"The Federal Reserve, Congress and the president need to reaffirm that they will do whatever it takes to restore the economy to full health... They should follow up with powerful fiscal and monetary actions to create jobs — coupled with a concrete plan for tackling our long-run budget problems."
What exactly are these mysterious "powerful" policy actions and why didn't the government try them when Dr. Romer was head of the CEA?
Good grief!
4 comments:
Is she acknowledging that Ricardian Equivalence is true?
"The tax changes required to balance the budget in the future could be modest or enormous, depending on what happens to spending. Simply promising not to raise taxes wouldn’t be helpful. The American people are wise enough to understand that wishing won’t make the problem go away."
If so, wouldn't fiscal policy also be ineffective?
"The Federal Reserve, Congress and the president need to reaffirm that they will do whatever it takes to restore the economy to full health"
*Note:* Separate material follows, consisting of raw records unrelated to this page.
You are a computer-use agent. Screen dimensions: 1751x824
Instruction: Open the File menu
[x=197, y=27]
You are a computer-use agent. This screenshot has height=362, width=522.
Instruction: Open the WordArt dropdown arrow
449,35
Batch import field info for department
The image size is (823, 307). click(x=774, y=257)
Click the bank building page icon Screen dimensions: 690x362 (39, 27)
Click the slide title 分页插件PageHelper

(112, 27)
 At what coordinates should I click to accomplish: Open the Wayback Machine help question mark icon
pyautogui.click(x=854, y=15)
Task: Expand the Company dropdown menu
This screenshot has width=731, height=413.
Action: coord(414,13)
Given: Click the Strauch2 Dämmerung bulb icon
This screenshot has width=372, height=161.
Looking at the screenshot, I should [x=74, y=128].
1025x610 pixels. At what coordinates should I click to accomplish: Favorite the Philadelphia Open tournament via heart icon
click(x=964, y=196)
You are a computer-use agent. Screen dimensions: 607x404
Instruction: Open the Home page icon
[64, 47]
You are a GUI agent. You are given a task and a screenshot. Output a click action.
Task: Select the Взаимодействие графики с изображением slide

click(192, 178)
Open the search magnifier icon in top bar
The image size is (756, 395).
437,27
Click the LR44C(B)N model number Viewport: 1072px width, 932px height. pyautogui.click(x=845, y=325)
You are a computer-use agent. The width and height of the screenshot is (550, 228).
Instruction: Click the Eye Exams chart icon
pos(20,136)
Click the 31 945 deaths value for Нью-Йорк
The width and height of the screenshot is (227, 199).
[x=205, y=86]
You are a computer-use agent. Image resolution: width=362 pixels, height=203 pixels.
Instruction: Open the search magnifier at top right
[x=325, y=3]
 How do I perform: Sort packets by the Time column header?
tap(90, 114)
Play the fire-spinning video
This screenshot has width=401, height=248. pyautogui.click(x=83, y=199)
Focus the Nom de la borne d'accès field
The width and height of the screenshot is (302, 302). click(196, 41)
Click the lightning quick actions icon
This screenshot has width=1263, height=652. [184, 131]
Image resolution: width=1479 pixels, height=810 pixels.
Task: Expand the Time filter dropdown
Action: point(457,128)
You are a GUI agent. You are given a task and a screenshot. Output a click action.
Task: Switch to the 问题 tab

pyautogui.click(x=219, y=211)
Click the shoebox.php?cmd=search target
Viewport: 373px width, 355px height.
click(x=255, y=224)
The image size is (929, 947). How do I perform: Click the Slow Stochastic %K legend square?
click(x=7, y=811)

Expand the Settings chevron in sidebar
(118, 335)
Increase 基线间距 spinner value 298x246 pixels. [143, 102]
I'll bet in her mind, "whatever it takes" probably doesn't include the option of not doing things. Say for instance, all of the harmful federal policies that helped create and exacerbate the current situation.
When the patient keeps getting sicker, maybe stronger doses of the wrong medicine are not as good for the patient as a moratorium on bad care. Primum non nocere.
Go gridlock!
Go gridlock!
Indeed! We can all have a nice tax hike as a New Year's present, and then continue to basically let Wall Street run wild with the money we've already given them and without the regulations we took away from them. Sitting on our hands solves everything!
I'd agree about the gridlock exception for making the tax cuts permanent. Good point.
By the way, which regulations did "we" take away again?